WHAT THIS TASK INVOLVES — All of the entries below must be copied out exactly.

[Stored data entries]
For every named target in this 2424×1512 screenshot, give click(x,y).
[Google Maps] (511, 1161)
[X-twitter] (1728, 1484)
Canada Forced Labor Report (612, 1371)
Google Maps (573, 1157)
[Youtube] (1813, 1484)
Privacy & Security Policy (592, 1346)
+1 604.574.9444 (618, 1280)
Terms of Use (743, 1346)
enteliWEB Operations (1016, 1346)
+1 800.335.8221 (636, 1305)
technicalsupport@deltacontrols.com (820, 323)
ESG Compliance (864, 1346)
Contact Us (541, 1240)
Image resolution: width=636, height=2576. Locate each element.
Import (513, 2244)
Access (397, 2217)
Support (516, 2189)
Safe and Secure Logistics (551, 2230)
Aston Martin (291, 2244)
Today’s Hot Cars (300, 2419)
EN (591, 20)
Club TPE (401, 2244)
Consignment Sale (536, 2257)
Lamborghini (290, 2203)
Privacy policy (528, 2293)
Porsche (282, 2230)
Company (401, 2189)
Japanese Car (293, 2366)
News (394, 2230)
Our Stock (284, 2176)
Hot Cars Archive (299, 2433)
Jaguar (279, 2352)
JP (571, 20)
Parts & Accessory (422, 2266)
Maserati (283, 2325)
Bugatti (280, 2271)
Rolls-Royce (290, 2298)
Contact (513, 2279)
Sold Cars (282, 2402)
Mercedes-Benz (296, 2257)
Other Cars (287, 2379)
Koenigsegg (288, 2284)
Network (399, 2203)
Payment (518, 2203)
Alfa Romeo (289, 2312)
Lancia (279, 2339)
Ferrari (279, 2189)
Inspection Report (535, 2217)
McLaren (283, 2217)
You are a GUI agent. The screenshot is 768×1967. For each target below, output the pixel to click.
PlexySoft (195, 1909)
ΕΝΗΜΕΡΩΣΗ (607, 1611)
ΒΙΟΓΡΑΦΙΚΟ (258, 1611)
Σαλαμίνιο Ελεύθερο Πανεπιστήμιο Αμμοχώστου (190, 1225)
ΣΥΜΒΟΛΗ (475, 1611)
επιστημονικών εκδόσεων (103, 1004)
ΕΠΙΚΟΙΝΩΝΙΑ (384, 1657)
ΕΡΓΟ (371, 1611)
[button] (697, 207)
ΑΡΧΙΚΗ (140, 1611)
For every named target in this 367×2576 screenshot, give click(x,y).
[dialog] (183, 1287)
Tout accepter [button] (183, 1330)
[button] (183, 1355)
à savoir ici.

REPLY —
For every named target in this 2424×1512 screenshot, give click(x,y).
[Google Maps] (511, 1161)
[X-twitter] (1728, 1484)
Canada Forced Labor Report (612, 1371)
Google Maps (573, 1157)
[Youtube] (1813, 1484)
Privacy & Security Policy (592, 1346)
+1 604.574.9444 (618, 1280)
Terms of Use (743, 1346)
enteliWEB Operations (1016, 1346)
+1 800.335.8221 (636, 1305)
technicalsupport@deltacontrols.com (820, 323)
ESG Compliance (864, 1346)
Contact Us (541, 1240)
Image resolution: width=636, height=2576. Locate each element.
Import (513, 2244)
Access (397, 2217)
Support (516, 2189)
Safe and Secure Logistics (551, 2230)
Aston Martin (291, 2244)
Today’s Hot Cars (300, 2419)
EN (591, 20)
Club TPE (401, 2244)
Consignment Sale (536, 2257)
Lamborghini (290, 2203)
Privacy policy (528, 2293)
Porsche (282, 2230)
Company (401, 2189)
Japanese Car (293, 2366)
News (394, 2230)
Our Stock (284, 2176)
Hot Cars Archive (299, 2433)
Jaguar (279, 2352)
JP (571, 20)
Parts & Accessory (422, 2266)
Maserati (283, 2325)
Bugatti (280, 2271)
Rolls-Royce (290, 2298)
Contact (513, 2279)
Sold Cars (282, 2402)
Mercedes-Benz (296, 2257)
Other Cars (287, 2379)
Koenigsegg (288, 2284)
Network (399, 2203)
Payment (518, 2203)
Alfa Romeo (289, 2312)
Lancia (279, 2339)
Ferrari (279, 2189)
Inspection Report (535, 2217)
McLaren (283, 2217)
You are a GUI agent. The screenshot is 768×1967. For each target below, output the pixel to click.
PlexySoft (195, 1909)
ΕΝΗΜΕΡΩΣΗ (607, 1611)
ΒΙΟΓΡΑΦΙΚΟ (258, 1611)
Σαλαμίνιο Ελεύθερο Πανεπιστήμιο Αμμοχώστου (190, 1225)
ΣΥΜΒΟΛΗ (475, 1611)
επιστημονικών εκδόσεων (103, 1004)
ΕΠΙΚΟΙΝΩΝΙΑ (384, 1657)
ΕΡΓΟ (371, 1611)
[button] (697, 207)
ΑΡΧΙΚΗ (140, 1611)
For every named target in this 367×2576 screenshot, give click(x,y).
[dialog] (183, 1287)
Tout accepter [button] (183, 1330)
[button] (183, 1355)
à savoir ici.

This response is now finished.